(Beginning of Data for processing)

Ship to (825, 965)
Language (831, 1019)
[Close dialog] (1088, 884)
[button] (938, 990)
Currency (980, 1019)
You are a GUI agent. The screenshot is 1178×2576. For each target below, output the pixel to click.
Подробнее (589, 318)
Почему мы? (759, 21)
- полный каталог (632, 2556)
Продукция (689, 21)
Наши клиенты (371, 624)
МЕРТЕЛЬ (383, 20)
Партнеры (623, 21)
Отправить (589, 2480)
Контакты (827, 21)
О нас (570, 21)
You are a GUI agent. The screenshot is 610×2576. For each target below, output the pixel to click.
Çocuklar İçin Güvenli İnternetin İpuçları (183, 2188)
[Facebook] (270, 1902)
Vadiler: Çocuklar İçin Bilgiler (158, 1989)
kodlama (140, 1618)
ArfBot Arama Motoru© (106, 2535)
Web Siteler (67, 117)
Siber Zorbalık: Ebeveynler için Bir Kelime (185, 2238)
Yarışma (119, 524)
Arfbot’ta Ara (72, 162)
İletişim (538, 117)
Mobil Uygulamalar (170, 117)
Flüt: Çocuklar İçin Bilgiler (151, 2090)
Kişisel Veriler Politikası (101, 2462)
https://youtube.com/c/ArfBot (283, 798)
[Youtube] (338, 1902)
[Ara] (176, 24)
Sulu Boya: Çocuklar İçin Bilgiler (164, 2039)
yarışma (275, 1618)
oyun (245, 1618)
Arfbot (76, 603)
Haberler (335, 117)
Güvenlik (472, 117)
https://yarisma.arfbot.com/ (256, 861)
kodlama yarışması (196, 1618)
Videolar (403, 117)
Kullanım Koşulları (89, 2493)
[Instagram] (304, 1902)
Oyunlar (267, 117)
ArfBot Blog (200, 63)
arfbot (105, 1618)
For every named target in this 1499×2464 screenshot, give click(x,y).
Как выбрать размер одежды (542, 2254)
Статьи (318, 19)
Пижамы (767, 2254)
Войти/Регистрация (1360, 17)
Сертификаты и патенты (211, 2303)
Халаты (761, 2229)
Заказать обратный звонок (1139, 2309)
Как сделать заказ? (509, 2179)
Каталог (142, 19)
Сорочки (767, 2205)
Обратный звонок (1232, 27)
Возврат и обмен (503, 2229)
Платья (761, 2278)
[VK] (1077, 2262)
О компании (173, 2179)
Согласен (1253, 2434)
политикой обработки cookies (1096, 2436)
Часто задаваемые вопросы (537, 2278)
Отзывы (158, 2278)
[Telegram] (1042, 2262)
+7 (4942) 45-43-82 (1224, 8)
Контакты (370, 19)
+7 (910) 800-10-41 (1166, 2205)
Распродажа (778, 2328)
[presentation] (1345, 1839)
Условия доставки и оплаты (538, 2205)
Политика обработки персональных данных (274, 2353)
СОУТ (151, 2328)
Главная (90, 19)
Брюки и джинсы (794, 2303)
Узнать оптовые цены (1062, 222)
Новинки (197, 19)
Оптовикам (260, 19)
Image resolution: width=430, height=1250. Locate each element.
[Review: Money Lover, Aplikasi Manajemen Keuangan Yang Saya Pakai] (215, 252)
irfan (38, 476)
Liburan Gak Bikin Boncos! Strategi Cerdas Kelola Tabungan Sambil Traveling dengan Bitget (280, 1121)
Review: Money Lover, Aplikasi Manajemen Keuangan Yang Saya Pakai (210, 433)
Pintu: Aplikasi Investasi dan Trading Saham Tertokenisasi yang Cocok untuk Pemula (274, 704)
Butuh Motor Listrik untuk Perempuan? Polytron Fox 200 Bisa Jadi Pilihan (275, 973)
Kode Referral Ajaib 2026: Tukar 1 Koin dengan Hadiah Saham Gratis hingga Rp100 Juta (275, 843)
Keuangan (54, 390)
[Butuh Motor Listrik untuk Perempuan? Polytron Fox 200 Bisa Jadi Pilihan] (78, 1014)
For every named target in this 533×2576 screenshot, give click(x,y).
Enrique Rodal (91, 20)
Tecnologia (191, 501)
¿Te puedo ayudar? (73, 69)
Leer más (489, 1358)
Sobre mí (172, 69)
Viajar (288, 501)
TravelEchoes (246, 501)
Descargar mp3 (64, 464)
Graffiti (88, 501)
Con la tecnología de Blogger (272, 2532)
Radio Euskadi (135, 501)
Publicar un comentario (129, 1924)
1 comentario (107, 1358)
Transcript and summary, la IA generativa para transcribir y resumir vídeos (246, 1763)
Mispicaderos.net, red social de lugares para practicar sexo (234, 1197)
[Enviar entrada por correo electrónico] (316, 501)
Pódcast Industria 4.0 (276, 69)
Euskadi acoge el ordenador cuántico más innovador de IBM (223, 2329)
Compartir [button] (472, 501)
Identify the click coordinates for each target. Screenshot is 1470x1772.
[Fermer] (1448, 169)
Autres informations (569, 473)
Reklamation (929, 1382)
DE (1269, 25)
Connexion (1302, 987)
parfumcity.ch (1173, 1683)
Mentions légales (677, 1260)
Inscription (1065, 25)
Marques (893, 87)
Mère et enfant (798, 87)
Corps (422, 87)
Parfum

(End of Data for processing)

> **Task to complete**: Using the data above, reproduce exactly the lines between those holding "[Butuh Motor Listrik" and "Leer más (489, 1358)", inclusive, and no others.

> **Task answer**:
[Butuh Motor Listrik untuk Perempuan? Polytron Fox 200 Bisa Jadi Pilihan] (78, 1014)
For every named target in this 533×2576 screenshot, give click(x,y).
Enrique Rodal (91, 20)
Tecnologia (191, 501)
¿Te puedo ayudar? (73, 69)
Leer más (489, 1358)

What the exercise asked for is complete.